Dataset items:
BEGIN

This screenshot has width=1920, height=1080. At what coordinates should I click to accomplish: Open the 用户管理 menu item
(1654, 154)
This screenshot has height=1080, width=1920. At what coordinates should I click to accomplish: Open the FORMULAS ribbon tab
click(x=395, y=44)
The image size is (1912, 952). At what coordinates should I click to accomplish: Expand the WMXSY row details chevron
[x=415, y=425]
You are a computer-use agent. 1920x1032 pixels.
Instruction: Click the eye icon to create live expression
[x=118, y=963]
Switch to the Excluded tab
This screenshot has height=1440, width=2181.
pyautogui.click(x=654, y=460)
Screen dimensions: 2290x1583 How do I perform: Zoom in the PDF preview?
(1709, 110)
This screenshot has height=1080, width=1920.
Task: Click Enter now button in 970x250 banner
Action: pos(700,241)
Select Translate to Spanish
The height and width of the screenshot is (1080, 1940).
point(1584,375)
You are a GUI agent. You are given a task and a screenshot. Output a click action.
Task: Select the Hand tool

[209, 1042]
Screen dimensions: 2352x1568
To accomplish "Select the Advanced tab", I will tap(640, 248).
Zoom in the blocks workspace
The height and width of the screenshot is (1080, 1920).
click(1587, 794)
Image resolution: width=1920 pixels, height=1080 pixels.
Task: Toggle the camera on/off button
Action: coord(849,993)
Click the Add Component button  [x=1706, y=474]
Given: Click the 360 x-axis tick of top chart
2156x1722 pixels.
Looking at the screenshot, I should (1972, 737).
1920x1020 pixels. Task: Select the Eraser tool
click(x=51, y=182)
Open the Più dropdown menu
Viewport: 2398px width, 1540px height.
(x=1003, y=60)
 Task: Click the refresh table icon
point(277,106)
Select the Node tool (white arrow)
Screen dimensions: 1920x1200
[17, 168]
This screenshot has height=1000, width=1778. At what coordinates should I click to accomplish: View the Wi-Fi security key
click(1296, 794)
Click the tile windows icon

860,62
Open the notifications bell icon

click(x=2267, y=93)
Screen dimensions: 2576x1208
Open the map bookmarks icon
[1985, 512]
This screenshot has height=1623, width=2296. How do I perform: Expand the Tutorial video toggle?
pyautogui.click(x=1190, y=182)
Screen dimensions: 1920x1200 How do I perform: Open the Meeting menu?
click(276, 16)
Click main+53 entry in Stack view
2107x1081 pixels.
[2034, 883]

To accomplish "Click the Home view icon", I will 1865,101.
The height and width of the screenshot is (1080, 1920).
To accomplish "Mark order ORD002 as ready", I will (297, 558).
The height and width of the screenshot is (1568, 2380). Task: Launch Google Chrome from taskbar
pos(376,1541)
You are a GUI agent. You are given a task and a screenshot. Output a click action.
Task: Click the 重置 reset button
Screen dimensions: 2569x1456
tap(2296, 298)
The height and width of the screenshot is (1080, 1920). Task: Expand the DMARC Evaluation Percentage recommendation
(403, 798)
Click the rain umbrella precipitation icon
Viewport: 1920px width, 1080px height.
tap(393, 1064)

END

* [EXERCISE] Reproduce the data shown above with every line intact.

* [TASK RESULT]
This screenshot has width=1920, height=1080. At what coordinates should I click to accomplish: Open the 用户管理 menu item
(1654, 154)
This screenshot has height=1080, width=1920. At what coordinates should I click to accomplish: Open the FORMULAS ribbon tab
click(x=395, y=44)
The image size is (1912, 952). At what coordinates should I click to accomplish: Expand the WMXSY row details chevron
[x=415, y=425]
You are a computer-use agent. 1920x1032 pixels.
Instruction: Click the eye icon to create live expression
[x=118, y=963]
Switch to the Excluded tab
This screenshot has height=1440, width=2181.
pyautogui.click(x=654, y=460)
Screen dimensions: 2290x1583 How do I perform: Zoom in the PDF preview?
(1709, 110)
This screenshot has height=1080, width=1920.
Task: Click Enter now button in 970x250 banner
Action: pos(700,241)
Select Translate to Spanish
The height and width of the screenshot is (1080, 1940).
point(1584,375)
You are a GUI agent. You are given a task and a screenshot. Output a click action.
Task: Select the Hand tool

[209, 1042]
Screen dimensions: 2352x1568
To accomplish "Select the Advanced tab", I will tap(640, 248).
Zoom in the blocks workspace
The height and width of the screenshot is (1080, 1920).
click(1587, 794)
Image resolution: width=1920 pixels, height=1080 pixels.
Task: Toggle the camera on/off button
Action: coord(849,993)
Click the Add Component button  [x=1706, y=474]
Given: Click the 360 x-axis tick of top chart
2156x1722 pixels.
Looking at the screenshot, I should (1972, 737).
1920x1020 pixels. Task: Select the Eraser tool
click(x=51, y=182)
Open the Più dropdown menu
Viewport: 2398px width, 1540px height.
(x=1003, y=60)
 Task: Click the refresh table icon
point(277,106)
Select the Node tool (white arrow)
Screen dimensions: 1920x1200
[17, 168]
This screenshot has height=1000, width=1778. At what coordinates should I click to accomplish: View the Wi-Fi security key
click(1296, 794)
Click the tile windows icon

860,62
Open the notifications bell icon

click(x=2267, y=93)
Screen dimensions: 2576x1208
Open the map bookmarks icon
[1985, 512]
This screenshot has height=1623, width=2296. How do I perform: Expand the Tutorial video toggle?
pyautogui.click(x=1190, y=182)
Screen dimensions: 1920x1200 How do I perform: Open the Meeting menu?
click(276, 16)
Click main+53 entry in Stack view
2107x1081 pixels.
[2034, 883]

To accomplish "Click the Home view icon", I will 1865,101.
The height and width of the screenshot is (1080, 1920).
To accomplish "Mark order ORD002 as ready", I will (297, 558).
The height and width of the screenshot is (1568, 2380). Task: Launch Google Chrome from taskbar
pos(376,1541)
You are a GUI agent. You are given a task and a screenshot. Output a click action.
Task: Click the 重置 reset button
Screen dimensions: 2569x1456
tap(2296, 298)
The height and width of the screenshot is (1080, 1920). Task: Expand the DMARC Evaluation Percentage recommendation
(403, 798)
Click the rain umbrella precipitation icon
Viewport: 1920px width, 1080px height.
tap(393, 1064)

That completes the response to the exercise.